Controlling mechanisms in directional growth of aggregated archaeal cells

Abstract

Members of the family Methanosarcinaceae are important archaeal representatives due to their broad functionality, ubiquitous presence, and functionality in harsh environments. A key characteristic is their multicellular (packet) morphology represented by aggregates of spatially confined cells. This morphology is driven by directed growth of cells in confinement with sequential variation in growth direction. To further understand why spatially confined Methanosarcina cells (and in general, confined prokaryotes) change their direction of growth during consecutive growth-division stages, and how a particular cell senses its wall topology and responds to changes on it a theoretical model for stress dependent growth of aggregated archaeal cells was developed. The model utilizes a confined elastic shell representation of aggregated archaeal cell and is derived based on a work-energy principle.

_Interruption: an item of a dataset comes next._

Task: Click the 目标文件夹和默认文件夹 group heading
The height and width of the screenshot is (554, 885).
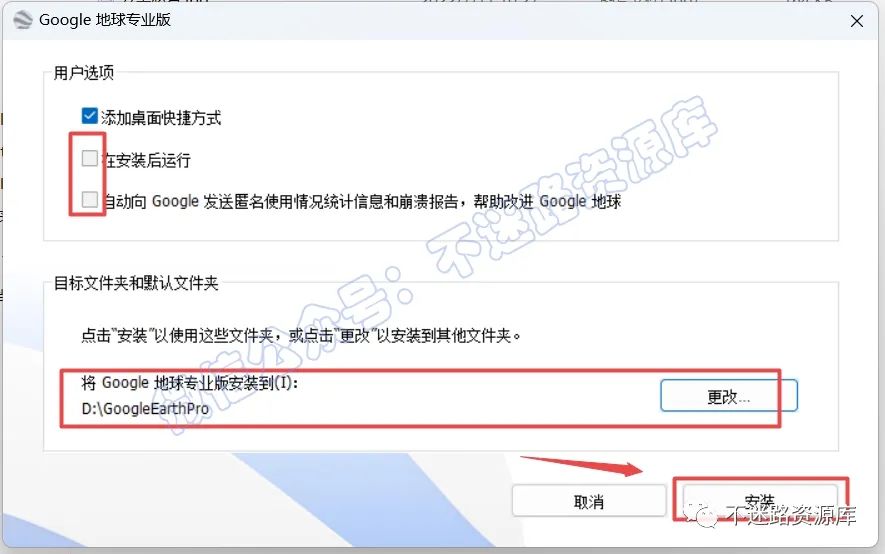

The growth law takes into account the fine structure of archaeal cell wall, polymeric nature of methanochondroitin layer, molecular–biochemical processes and is based on thermodynamic laws. The developed model has been applied to three typical configurations of aggregated cell in 3D. The developed model predicted a geometry response with delayed growth of aggregated archaeal cells explained from mechanistic principles, as well as continuous changes in direction of growth during the consecutive growth-division stages. This means that cell wall topology sensing and growth anisotropy can be predicted using simple cellular mechanisms without the need for dedicated cellular machinery.